Try it:
Copy every line of the listing that holds the string "dropdown".

Records for this task:
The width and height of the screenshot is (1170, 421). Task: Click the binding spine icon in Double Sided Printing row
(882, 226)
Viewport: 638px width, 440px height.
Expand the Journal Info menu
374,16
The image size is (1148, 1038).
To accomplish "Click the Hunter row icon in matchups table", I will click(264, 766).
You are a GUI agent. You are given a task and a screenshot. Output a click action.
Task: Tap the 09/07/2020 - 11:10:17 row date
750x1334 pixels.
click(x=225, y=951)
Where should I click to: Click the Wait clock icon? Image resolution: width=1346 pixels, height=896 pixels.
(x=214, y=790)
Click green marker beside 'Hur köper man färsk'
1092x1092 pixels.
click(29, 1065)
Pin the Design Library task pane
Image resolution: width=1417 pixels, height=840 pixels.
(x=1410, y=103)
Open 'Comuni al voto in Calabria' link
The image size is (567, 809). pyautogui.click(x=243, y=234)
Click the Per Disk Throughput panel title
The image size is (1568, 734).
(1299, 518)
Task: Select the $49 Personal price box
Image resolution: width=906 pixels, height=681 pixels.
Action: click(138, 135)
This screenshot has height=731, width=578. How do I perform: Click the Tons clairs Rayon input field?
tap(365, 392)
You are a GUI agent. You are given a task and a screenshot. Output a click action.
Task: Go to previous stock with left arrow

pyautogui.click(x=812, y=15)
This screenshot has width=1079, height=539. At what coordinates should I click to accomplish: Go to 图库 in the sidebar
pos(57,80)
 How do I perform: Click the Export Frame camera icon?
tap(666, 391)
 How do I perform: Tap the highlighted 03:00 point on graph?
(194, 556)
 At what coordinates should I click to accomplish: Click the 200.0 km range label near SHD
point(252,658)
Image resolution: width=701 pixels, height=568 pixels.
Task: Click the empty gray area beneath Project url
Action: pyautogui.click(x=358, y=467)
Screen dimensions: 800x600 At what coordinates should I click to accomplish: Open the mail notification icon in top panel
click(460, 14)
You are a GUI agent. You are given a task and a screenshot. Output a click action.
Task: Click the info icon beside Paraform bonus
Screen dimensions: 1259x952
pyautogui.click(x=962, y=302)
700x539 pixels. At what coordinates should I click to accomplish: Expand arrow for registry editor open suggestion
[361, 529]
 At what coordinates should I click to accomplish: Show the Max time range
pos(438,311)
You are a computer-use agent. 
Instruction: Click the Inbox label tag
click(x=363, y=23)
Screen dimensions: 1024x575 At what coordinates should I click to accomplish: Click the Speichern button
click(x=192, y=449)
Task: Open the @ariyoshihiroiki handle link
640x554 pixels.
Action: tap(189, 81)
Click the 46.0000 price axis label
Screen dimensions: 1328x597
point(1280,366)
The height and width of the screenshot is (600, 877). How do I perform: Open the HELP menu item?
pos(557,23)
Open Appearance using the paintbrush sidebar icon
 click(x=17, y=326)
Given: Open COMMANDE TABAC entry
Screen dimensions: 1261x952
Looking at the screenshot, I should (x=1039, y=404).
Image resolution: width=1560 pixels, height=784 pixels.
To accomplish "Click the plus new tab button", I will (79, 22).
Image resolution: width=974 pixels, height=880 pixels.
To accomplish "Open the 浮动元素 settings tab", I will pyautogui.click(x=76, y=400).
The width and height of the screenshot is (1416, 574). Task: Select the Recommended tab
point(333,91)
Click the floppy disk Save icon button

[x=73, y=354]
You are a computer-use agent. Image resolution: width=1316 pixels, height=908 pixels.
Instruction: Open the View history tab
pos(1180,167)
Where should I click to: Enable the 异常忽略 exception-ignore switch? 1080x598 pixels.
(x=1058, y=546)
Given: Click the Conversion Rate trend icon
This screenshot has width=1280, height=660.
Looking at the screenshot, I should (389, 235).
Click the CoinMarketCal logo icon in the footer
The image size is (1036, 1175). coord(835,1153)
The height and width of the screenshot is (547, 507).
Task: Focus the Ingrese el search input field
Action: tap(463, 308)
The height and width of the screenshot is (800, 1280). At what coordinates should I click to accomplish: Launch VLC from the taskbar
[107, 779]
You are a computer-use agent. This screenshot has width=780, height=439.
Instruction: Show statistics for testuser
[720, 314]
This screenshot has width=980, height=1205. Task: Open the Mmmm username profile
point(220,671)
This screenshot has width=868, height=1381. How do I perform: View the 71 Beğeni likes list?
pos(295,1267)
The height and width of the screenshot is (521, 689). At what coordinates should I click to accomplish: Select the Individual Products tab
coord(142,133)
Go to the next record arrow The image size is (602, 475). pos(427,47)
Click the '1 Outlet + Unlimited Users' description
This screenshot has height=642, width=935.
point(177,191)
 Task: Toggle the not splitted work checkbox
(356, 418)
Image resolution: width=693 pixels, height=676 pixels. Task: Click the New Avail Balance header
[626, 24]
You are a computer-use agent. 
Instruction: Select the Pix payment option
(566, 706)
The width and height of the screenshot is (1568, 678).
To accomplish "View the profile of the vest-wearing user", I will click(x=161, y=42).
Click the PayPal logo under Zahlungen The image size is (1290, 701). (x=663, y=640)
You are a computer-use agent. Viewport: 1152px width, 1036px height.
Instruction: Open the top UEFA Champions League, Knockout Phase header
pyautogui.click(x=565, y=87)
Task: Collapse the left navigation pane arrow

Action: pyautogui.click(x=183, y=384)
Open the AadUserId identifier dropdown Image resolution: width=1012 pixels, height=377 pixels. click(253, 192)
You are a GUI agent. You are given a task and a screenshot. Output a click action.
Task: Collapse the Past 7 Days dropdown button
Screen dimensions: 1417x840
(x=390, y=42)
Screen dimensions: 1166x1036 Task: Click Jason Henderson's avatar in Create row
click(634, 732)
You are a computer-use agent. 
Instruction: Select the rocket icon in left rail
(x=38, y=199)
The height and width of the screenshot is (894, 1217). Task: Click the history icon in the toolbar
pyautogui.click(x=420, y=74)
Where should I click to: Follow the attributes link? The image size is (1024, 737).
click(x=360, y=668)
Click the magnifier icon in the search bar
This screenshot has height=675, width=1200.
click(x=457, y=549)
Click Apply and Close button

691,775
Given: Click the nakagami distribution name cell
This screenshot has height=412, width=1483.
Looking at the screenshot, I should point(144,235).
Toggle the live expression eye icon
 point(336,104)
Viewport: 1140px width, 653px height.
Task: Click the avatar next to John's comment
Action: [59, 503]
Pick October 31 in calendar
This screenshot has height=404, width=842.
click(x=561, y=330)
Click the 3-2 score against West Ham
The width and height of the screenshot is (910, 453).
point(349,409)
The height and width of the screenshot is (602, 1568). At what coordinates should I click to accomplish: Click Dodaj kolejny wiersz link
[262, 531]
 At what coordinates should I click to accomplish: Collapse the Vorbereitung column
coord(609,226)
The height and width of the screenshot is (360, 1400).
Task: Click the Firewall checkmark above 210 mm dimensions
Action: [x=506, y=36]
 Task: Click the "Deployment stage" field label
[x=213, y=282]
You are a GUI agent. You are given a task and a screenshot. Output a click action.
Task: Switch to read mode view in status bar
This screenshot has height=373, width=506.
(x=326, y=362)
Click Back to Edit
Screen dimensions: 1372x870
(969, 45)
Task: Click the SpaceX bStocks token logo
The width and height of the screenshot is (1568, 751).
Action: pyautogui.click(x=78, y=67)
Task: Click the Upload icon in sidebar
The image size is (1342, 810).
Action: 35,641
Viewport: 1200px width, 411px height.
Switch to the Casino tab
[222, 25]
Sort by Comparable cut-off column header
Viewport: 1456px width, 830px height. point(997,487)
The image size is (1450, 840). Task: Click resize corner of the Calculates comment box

Exercise result:
Open the AadUserId identifier dropdown Image resolution: width=1012 pixels, height=377 pixels. click(253, 192)
Task: Collapse the Past 7 Days dropdown button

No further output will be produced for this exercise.